Thanks for all the feedback so far keep it coming:2thumb:


----------



## Jczreptiles (Sep 1, 2009)

: victory::2thumb::no1:: victory::2thumb::no1:


----------



## Jczreptiles (Sep 1, 2009)

:lol2: If you think it is an awefull idea but have still said you would use the service would you mind elaborating on the contradiction please as it will look very strange on my market research:lol2:


----------



## Jczreptiles (Sep 1, 2009)

b u m p


----------



## SteveCourty (Oct 4, 2009)

if you can get what I want then I will be intrested. I always want the awkward stuff tho lol


----------



## Jczreptiles (Sep 1, 2009)

SteveCourty said:


> if you can get what I want then I will be intrested. I always want the awkward stuff tho lol


:lol2: I would always do my best: victory:


----------



## iangreentree (Nov 5, 2007)

Hi buddy will you deliver livestock ?


----------



## Jczreptiles (Sep 1, 2009)

iangreentree said:


> Hi buddy will you deliver livestock ?


 Yes mate I will be doing 2 weekly deliveries at first, My livestock I will be delivering myself rather than use a courier and equipment will go by courier/royal mail unless someone has also ordered livestock, I am going to start my mice and rats breeding after christmas so by later on next year I will be using all my own stock in order to make the frozen prices more competetive.


----------



## Jczreptiles (Sep 1, 2009)

b u m p


----------



## n1ghtf1re (Oct 7, 2009)

I suggest the lowest prices/delivery costs to all fellow southerners :whistling2:

Stu:2thumb:


----------



## Jczreptiles (Sep 1, 2009)

n1ghtf1re said:


> I suggest the lowest prices/delivery costs to all fellow southerners :whistling2:
> 
> Stu:2thumb:


 Anywhere from Cornwall to Sommerset/Devon area will be much cheaper and have the free delivery when you spent a certain amount dropped: victory:


----------



## Annihilation (Nov 2, 2009)

Delivery service thats good would be a must for me, and im guessing most others.

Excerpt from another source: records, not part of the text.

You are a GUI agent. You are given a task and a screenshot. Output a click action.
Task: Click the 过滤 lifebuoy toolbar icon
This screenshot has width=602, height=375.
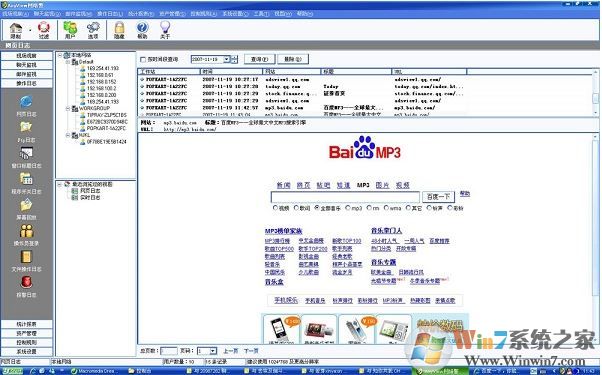[44, 30]
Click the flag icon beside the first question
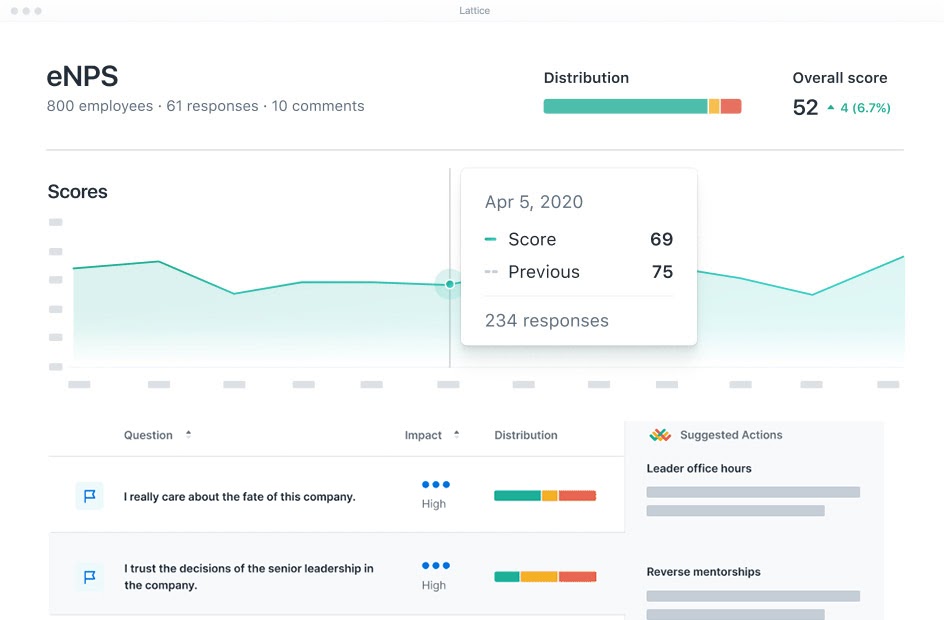 89,496
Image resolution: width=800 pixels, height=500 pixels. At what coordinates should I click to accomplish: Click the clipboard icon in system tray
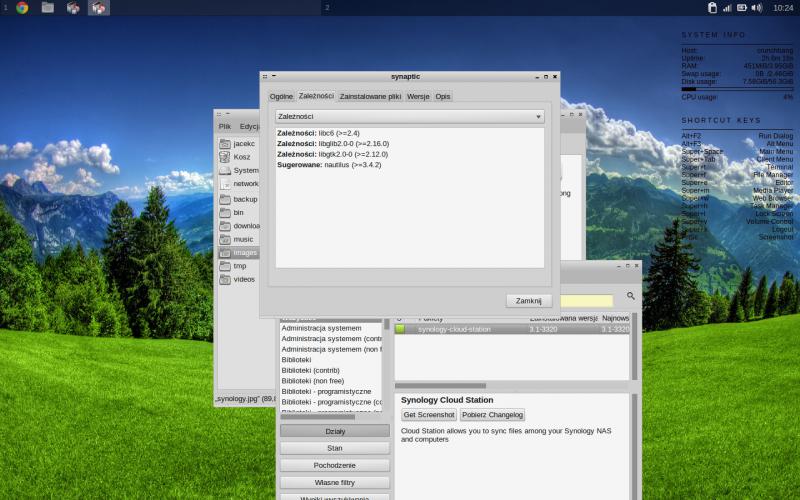tap(711, 8)
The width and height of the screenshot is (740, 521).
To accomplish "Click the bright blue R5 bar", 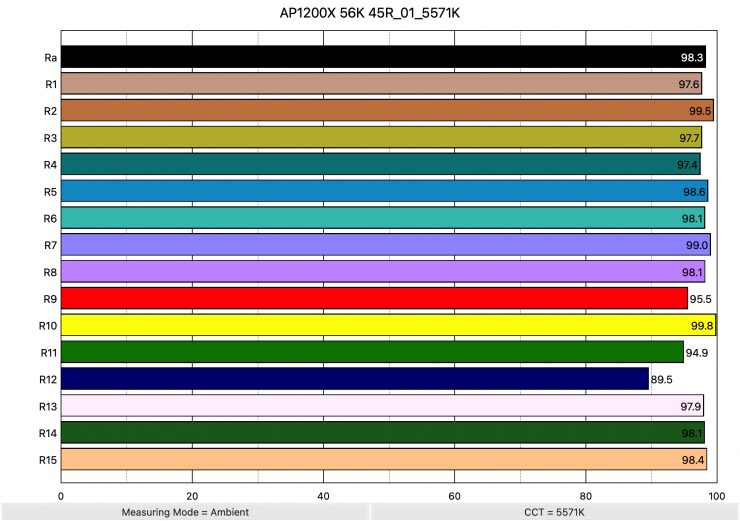I will [x=384, y=191].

Like reasonable prices


----------



## Jczreptiles (Sep 1, 2009)

May also stock a few DWA.


----------



## Jczreptiles (Sep 1, 2009)

b u m p


----------



## Jczreptiles (Sep 1, 2009)

b u m p


----------



## Jczreptiles (Sep 1, 2009)

Thanks for all the interest so far it has been really helpfull, please keep it coming:2thumb:


----------



## Jczreptiles (Sep 1, 2009)

B u m p


----------



## Jczreptiles (Sep 1, 2009)

bump :up:


----------



## quik_silver_0707 (Jan 17, 2007)

*reps*

hi there if you sell good reps at a good price most people would try you out ,i would 



TERRY:2thumb::2thumb::2thumb:


----------



## Miss_Spyro (Jun 19, 2009)

I'll def use you for my live food. :2thumb:

BD is still going well, None stop out the tank now!


----------